Configuration quick reference

Setting configuration options

You can set an option by:

  • Passing it on the command line with the switch version (like --some-option)

  • Passing it as a keyword argument to the runner constructor, if you are creating the runner programmatically

  • Putting it in one of the included config files under a runner name, like this:

    runners:
        local:
            python_bin: python2.7  # only used in local runner
        emr:
            python_bin: python2.6  # only used in Elastic MapReduce runner
    

    See Config file format and location for information on where to put config files.

Options that can’t be set from mrjob.conf (all runners)

There are some options that it makes no sense to set in the config file.
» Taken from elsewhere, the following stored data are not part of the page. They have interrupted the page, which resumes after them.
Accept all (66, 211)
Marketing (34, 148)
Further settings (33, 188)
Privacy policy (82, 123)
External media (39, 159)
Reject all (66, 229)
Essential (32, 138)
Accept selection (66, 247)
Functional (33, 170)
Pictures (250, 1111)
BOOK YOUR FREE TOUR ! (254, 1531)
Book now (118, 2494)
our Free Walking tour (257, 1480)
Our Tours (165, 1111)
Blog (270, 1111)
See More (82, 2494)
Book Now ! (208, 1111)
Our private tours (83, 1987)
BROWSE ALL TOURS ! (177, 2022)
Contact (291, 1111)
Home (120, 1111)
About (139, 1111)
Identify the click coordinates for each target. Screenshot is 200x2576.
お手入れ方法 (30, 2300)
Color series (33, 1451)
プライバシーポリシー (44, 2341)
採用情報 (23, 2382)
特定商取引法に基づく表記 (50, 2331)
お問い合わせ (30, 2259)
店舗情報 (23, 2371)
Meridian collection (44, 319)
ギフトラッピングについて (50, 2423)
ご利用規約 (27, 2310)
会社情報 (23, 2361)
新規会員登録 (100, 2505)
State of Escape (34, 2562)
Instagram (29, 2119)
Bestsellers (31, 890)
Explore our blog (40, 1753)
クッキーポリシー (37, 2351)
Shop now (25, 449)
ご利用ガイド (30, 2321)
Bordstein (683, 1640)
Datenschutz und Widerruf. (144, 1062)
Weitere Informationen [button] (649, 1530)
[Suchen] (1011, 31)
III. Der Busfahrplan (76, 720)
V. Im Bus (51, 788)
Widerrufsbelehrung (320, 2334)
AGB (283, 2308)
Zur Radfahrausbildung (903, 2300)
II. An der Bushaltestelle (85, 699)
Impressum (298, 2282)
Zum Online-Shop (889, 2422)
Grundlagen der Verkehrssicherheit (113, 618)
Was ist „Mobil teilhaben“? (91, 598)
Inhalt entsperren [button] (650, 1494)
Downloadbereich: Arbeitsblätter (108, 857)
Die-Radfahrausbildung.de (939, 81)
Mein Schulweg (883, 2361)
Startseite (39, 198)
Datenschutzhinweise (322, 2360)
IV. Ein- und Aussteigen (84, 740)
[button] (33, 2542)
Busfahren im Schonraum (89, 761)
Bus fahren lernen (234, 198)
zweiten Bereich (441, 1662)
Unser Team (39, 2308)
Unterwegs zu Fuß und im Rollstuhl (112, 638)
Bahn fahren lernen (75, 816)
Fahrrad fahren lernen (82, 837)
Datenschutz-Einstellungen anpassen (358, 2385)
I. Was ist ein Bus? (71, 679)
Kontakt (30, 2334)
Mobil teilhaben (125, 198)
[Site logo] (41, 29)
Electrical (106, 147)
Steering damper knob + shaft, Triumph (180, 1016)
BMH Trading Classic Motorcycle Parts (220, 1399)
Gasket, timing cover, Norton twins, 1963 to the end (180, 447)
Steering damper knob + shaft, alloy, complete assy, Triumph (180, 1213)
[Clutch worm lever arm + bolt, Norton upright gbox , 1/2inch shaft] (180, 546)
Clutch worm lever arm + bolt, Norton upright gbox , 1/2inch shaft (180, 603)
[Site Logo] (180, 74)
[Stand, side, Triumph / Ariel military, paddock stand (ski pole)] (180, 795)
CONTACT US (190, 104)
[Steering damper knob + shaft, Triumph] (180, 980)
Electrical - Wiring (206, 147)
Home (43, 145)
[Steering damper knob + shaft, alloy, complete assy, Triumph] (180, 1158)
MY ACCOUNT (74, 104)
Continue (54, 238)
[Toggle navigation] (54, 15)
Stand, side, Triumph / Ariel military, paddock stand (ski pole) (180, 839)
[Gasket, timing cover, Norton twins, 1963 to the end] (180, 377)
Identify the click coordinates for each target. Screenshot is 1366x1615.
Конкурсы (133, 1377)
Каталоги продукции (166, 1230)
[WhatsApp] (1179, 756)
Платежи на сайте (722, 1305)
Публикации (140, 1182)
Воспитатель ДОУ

These options can be set via command-line switches:

Config Command line Default Type
conf_paths -c, –conf-path, –no-conf see find_mrjob_conf() path list
no_output –no-output False boolean
output_dir –output-dir (automatic) string
step_output_dir –step-output-dir (automatic) string

These options can be set by overriding attributes or methods in your job class:

Option Attribute Method Default
hadoop_input_format HADOOP_INPUT_FORMAT hadoop_input_format() None
hadoop_output_format HADOOP_OUTPUT_FORMAT hadoop_output_format() None
partitioner PARTITIONER partitioner() None

These options can be set by overriding your job’s configure_options() to call the appropriate method:

Option Method Default
extra_args add_passthrough_option() []
file_upload_args add_file_option() []

All of the above can be passed as keyword arguments to MRJobRunner.__init__() (this is what makes them runner options), but you usually don’t want to instantiate runners directly.

Other options for all runners

These options can be passed to any runner without an error, though some runners may ignore some options. See the text after the table for specifics.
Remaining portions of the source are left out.